─── Input records

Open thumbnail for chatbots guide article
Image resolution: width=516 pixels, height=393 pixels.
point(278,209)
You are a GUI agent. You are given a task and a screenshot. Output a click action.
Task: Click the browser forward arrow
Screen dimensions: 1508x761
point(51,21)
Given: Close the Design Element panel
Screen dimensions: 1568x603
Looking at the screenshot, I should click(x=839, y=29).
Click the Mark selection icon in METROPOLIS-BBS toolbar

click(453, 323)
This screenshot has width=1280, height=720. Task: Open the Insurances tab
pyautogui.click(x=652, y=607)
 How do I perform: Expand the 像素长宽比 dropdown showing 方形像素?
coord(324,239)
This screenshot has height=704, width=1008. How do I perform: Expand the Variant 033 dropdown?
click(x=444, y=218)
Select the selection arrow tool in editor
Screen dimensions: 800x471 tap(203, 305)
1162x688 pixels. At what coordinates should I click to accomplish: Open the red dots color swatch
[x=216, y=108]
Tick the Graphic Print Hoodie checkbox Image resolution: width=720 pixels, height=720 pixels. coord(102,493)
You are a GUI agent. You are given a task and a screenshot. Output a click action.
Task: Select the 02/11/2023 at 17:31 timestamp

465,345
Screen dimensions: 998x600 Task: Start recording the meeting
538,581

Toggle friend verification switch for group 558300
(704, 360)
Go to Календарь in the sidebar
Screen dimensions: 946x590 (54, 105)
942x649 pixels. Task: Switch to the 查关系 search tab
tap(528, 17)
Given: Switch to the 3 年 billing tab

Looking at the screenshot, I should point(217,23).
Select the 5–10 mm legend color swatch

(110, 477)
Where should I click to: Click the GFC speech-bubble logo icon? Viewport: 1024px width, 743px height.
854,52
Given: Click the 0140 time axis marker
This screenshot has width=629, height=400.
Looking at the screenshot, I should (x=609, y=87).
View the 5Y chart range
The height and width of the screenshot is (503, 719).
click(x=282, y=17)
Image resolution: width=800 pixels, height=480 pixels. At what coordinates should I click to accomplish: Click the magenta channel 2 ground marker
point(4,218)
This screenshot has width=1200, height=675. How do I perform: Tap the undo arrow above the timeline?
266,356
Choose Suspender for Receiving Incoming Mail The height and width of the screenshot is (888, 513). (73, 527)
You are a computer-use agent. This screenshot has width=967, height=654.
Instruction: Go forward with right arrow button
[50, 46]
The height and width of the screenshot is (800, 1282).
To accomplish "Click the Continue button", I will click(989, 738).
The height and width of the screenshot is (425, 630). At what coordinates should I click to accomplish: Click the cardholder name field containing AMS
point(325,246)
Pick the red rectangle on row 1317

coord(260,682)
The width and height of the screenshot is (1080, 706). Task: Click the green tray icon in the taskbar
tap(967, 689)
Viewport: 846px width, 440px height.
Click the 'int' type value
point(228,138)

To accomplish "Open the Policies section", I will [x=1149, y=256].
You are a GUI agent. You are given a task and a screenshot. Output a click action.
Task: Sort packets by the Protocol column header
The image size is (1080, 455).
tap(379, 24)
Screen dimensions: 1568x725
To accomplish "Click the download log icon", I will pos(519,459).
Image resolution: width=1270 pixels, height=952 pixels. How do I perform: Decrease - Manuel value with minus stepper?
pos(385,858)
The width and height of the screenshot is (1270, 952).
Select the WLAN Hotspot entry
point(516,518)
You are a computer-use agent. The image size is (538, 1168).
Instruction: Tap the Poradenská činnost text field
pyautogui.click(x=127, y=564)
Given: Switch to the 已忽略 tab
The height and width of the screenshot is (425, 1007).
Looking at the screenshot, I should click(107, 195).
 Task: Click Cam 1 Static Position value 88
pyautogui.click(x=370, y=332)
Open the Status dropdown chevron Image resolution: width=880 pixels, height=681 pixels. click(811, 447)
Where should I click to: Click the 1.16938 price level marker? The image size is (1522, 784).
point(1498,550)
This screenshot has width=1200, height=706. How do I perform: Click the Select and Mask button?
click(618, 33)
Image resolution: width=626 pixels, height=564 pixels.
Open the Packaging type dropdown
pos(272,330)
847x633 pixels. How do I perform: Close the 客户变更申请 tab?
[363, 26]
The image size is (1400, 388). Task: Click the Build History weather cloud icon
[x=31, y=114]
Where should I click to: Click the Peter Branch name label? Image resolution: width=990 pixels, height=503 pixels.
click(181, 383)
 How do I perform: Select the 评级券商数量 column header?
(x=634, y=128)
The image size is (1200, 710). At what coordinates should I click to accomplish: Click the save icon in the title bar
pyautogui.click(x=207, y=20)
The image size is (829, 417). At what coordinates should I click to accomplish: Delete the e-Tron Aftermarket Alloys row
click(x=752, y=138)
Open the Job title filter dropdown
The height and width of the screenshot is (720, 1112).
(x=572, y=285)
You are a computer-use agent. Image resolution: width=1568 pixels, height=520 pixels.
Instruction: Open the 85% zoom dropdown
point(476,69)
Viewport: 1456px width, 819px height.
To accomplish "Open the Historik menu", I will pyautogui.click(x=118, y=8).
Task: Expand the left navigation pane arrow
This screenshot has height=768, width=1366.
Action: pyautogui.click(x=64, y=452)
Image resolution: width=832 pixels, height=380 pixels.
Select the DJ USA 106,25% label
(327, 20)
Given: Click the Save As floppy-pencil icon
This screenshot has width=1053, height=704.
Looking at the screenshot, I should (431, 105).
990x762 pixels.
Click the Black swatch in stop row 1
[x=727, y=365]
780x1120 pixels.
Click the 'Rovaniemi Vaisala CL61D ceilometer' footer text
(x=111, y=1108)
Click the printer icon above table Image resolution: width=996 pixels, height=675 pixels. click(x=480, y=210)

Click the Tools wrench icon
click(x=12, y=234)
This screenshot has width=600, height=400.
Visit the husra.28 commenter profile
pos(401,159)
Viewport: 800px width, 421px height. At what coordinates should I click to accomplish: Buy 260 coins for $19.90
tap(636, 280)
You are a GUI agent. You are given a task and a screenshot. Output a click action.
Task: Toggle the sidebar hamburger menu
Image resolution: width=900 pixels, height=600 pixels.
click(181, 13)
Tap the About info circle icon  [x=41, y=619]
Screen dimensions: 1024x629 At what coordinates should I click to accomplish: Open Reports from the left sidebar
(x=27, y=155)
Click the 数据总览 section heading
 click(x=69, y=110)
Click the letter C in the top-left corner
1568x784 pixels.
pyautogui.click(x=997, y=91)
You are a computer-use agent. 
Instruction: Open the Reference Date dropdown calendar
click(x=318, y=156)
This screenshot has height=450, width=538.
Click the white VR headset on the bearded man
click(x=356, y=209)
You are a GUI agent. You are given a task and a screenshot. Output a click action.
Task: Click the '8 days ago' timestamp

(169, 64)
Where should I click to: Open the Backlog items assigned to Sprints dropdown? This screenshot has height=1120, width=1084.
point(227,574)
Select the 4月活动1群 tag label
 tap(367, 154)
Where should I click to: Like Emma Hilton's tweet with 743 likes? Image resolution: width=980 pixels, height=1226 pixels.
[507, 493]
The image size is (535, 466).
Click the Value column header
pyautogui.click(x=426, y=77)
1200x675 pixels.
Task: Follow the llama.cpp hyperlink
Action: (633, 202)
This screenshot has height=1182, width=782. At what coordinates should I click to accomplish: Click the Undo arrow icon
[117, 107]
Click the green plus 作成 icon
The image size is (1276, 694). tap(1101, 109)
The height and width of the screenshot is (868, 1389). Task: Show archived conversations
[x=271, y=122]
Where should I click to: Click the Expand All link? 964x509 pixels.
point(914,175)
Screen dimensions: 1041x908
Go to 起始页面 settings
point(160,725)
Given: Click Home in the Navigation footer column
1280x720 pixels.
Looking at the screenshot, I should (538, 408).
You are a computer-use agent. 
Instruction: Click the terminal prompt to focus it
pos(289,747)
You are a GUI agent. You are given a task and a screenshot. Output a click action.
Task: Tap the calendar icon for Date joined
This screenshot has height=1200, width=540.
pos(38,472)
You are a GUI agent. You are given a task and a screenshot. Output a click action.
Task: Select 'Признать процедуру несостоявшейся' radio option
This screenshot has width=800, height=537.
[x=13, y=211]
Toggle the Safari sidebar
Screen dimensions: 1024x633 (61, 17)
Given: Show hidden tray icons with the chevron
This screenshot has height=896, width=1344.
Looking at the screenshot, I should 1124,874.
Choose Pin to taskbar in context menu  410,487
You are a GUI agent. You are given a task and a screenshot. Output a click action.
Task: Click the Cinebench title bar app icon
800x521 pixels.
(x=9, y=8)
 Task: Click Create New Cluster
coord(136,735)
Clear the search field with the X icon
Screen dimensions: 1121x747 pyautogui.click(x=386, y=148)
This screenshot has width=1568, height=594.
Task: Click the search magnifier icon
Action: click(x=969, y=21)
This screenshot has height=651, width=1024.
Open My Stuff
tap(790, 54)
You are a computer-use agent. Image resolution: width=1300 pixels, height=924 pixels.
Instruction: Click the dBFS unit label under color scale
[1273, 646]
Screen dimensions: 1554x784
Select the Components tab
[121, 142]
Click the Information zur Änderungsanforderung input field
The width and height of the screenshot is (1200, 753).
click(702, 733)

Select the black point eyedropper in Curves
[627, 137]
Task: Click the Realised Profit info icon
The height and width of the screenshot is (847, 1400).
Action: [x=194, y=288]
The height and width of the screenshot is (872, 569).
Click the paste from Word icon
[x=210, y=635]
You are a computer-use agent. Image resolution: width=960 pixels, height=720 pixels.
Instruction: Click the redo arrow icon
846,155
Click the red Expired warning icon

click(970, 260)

──────

### What is expected
Exactly the lines from the one containing "Task: Click the Realised Profit info icon" through the end of the records should be reproduced, and no others.

### Task output
Task: Click the Realised Profit info icon
The height and width of the screenshot is (847, 1400).
Action: [x=194, y=288]
The height and width of the screenshot is (872, 569).
Click the paste from Word icon
[x=210, y=635]
You are a computer-use agent. Image resolution: width=960 pixels, height=720 pixels.
Instruction: Click the redo arrow icon
846,155
Click the red Expired warning icon

click(970, 260)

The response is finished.